Bild 'Markus Zeiten'

Georg Markus: Zwischen den Zeiten. Momente, die Geschichte schrieben. Amalthea Verlag Wien. 304 S., ill., € 27,-

Georg Markus zählt zu den erfolgreichsten Schriftstellern und Zeitungskolumnisten ("Geschichten mit Geschichte" im "Kurier). Soeben hat der Bestsellerautor ein neues Werk in seinem Spezialgenre, unterhaltsame Austriaca, veröffentlicht. Es geht, wie könnte es anders sein, um Franz Joseph und die kaiserliche Familie, aber auch um Wiener Gegenden, Berufe und Kaffeehäuser, Literatur, Musik, den Tod und vieles andere. Nicht zu vergessen: Humor, den der Autor in jedem seiner Texte beweist.

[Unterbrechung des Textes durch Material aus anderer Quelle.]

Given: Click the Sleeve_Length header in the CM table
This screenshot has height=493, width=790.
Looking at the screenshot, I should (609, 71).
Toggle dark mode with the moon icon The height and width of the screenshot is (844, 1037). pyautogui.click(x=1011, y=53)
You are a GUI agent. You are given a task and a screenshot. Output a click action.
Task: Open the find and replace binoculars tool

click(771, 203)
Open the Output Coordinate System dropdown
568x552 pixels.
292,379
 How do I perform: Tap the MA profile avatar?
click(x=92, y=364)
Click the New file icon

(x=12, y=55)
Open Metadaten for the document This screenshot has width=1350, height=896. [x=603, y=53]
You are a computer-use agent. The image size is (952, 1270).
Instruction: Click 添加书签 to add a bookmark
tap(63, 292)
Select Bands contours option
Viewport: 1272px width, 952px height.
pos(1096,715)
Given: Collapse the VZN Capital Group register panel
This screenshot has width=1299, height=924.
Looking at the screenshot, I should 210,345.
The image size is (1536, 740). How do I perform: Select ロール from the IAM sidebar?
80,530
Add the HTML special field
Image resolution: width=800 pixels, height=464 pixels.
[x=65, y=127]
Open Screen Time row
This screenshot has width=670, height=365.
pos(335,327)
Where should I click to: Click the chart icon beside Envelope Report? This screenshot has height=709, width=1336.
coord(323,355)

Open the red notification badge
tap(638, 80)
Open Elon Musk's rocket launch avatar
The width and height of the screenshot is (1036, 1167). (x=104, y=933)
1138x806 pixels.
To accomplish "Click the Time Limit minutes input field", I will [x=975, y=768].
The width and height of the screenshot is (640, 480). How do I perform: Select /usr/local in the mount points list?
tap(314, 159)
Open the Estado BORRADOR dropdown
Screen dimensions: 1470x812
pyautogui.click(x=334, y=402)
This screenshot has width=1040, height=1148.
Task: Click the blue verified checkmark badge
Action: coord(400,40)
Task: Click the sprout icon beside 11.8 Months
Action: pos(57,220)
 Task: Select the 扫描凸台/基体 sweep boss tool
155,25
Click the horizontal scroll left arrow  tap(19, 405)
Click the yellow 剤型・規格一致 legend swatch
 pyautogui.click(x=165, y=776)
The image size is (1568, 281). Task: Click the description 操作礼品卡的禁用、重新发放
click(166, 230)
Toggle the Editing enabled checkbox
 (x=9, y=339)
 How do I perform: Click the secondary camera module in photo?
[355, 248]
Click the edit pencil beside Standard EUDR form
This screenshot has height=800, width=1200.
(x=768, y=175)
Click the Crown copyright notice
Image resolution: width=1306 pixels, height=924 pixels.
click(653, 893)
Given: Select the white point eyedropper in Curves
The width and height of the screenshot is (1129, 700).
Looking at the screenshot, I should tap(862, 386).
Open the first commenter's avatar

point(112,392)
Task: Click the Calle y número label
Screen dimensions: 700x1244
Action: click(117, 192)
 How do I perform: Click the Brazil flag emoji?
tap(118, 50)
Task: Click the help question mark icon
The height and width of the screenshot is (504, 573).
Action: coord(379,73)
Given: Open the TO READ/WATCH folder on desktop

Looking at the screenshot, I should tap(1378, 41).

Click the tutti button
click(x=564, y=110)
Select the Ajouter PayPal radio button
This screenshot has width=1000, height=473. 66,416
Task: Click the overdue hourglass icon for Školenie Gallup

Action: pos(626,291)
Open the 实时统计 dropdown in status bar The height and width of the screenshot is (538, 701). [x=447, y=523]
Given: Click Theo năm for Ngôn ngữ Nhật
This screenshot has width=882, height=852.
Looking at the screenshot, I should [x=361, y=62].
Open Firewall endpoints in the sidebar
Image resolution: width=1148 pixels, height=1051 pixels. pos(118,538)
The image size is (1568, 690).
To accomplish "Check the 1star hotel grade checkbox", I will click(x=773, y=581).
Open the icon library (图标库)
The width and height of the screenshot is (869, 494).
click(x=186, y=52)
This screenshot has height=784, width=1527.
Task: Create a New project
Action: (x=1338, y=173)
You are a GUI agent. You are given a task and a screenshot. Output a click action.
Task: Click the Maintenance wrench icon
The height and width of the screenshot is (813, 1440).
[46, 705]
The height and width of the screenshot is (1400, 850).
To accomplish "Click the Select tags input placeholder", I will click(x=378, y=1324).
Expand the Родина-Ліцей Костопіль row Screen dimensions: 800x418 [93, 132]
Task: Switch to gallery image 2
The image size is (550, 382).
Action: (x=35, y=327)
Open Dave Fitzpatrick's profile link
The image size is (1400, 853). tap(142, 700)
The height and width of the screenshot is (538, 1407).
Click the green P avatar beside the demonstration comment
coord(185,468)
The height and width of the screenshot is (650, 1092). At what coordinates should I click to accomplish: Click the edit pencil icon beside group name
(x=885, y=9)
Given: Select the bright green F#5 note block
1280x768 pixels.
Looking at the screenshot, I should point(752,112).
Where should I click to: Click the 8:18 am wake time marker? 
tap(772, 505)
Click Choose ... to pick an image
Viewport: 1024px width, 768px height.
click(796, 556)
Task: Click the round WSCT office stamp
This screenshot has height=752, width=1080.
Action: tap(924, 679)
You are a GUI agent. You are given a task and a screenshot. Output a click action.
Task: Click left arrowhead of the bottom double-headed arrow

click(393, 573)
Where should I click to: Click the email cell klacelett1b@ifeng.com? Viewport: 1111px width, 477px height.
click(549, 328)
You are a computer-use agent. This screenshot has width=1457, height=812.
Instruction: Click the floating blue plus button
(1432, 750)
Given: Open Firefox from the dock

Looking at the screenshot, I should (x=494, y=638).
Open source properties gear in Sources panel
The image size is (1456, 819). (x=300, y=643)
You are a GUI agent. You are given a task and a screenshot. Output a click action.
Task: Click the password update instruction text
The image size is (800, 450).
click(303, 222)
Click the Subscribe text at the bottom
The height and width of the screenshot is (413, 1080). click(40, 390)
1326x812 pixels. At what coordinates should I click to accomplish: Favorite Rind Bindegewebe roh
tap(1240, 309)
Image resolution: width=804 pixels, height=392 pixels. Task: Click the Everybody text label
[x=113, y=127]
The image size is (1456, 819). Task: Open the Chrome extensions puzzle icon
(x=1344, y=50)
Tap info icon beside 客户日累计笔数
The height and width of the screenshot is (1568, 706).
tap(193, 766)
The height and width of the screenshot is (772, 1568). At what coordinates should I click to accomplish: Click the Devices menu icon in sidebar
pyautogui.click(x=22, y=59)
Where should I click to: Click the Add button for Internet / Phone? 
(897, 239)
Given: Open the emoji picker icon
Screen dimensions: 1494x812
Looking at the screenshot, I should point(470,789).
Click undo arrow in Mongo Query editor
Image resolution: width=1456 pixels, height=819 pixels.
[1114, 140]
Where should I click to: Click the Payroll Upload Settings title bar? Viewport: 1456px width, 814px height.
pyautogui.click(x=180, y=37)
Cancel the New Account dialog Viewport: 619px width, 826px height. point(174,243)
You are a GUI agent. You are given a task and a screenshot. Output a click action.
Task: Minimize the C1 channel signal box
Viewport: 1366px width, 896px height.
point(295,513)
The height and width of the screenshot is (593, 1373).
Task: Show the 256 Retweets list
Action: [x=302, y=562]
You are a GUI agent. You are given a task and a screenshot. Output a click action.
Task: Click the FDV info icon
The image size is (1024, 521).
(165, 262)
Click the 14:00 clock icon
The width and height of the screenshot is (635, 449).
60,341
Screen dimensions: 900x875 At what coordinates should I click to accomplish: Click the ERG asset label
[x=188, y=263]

Neu und überraschend ist das letzte Kapitel Qualtinger intim. Es enthält mehr als 50 Briefe, die seine erste Frau zwischen 1964 und 1973 an ihre beste Freundin schrieb. Die Absenderin, Leomare Qualtinger, geb. Seidler (1919-1984), war von 1952 bis 1982 mit dem Schauspieler verheiratet. "Frau Leomare", wie sich ihre "Kurier"-Kolumne nannte, war ebenso Schriftstellerin wie die Empfängerin Anastasia Hacker, geb. Lohr (1925-2015), die mit dem Psychiater Prof. Friedrich Hacker in Los Angeles lebte. Kurz vor ihrem Tod vertraute "Stasi" das Konvolut Georg Markus an. Er wäre "der Einzige, der etwas damit anfangen kann." Der solcherart Beschenkte beließ es jahrelang in seinem Archiv, weil mir vieles zu persönlich schien. Etwa wenn Leomare über Qualtingers Alkoholprobleme schreibt und über die Qualen des Schauspielberufs mit einhergehenden Depressionen und schließlich über sein Fremdgehen und das Scheitern ihrer Ehe. Der Stil der brillanten Schreiberin ist prägnant, offenherzig und pointiert. Nun sind fast alle in den Briefen vorkommenden Hauptpersonen nicht mehr am Leben. Da Qualtingers zweite Frau, Vera Borek, und sein Sohn Christian nach eingehender Lektüre einverstanden waren, erfolgte jetzt die von Markus kommentierte Erstveröffentlichung.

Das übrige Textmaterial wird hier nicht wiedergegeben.